Any such device may time itself autonomously, by the successive reaction times of its elements. In this case all stimuli must ultimately originate in the input. Alternatively, they may have their timing impressed by a fixed clock, which provides certain stimuli that are necessary for its functioning at definite periodically recurrent moments. This clock may be a rotating axis in a mechanical or a mixed, mechanico-electrical device; and it may be an electrical oscillator (possibly crystal controlled) in a purely electrical device. If reliance is to be placed on synchronisms of several distinct sequences of operations performed simultaneously by the device, the clock impressed timing is obviously preferable. We will use the term element in the above defined technical sense, and call the device synchronous or asynchronous, according to whether its timing is impressed by a clock or autonomous, as described above.

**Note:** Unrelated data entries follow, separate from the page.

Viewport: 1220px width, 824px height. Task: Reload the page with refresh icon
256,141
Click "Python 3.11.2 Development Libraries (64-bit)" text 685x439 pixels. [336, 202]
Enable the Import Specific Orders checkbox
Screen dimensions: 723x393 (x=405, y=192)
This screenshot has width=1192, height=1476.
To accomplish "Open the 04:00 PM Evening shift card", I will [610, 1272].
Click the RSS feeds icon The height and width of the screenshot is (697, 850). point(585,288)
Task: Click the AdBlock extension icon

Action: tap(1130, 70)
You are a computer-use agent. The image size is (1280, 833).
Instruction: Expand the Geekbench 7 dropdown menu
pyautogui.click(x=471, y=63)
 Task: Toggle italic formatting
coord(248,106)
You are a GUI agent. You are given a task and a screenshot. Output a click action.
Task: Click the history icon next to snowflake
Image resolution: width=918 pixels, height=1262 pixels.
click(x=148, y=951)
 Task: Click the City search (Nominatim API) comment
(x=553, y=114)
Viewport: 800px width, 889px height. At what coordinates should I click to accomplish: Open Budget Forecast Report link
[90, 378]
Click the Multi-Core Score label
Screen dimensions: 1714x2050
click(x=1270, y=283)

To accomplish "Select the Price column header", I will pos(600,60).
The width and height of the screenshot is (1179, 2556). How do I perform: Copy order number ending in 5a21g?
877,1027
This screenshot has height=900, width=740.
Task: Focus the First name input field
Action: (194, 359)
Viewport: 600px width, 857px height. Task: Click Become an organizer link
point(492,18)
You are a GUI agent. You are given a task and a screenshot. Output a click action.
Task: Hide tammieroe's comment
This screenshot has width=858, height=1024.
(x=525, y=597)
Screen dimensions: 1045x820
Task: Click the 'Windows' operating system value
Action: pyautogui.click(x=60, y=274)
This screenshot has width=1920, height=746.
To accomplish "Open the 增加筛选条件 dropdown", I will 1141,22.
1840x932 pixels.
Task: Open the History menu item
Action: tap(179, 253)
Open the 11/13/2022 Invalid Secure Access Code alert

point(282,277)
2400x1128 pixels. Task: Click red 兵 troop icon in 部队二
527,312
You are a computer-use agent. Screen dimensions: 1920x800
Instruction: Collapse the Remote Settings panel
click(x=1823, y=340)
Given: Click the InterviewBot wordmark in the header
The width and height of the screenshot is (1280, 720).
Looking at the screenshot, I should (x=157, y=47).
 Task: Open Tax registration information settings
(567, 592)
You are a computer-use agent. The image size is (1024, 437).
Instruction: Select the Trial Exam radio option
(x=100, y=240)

10.4.2    It is worth mentioning, that the neurons of the higher animals are definitely elements in the above sense. They have all-or-none character, that is two states: Quiescent and excited. They fulfill the requirements of §10.4.1 with an interesting variant: An excited neuron emits the standard stimulus along many lines (axons). Such a line can, however, be connected in two different ways to the next neuron: First: In an excitatory synapse, so that the stimulus causes the excitation of the neuron. Second: In an inhibitory synapse, so that the stimulus absolutely prevents the excitation of the neuron by any stimulus on any other (excitatory) synapse. The neuron also has a definite reaction time, between the reception of a stimulus and the emission of the stimuli caused by it, the synaptic delay.

Following McCulloch and Pitts (1943, here chapter 9) we ignore the more complicated aspects of neuron functioning: Thresholds, temporal summation, relative inhibition, changes of the threshold by after-effects of stimulation beyond the synaptic delay, etc. It is, however, convenient to consider occasionally neurons with fixed thresholds 2 and 3, that is, neurons which can be excited only by (simultaneous) stimuli on 2 or 3 excitatory synapses (and none on an inhibitory synapse). …

It is easily seen that these simplified neuron functions can be imitated by telegraph relays or by vacuum tubes. Although the nervous system is presumably asynchronous (for the synaptic delays), precise synaptic delays can be obtained by using synchronous setups. …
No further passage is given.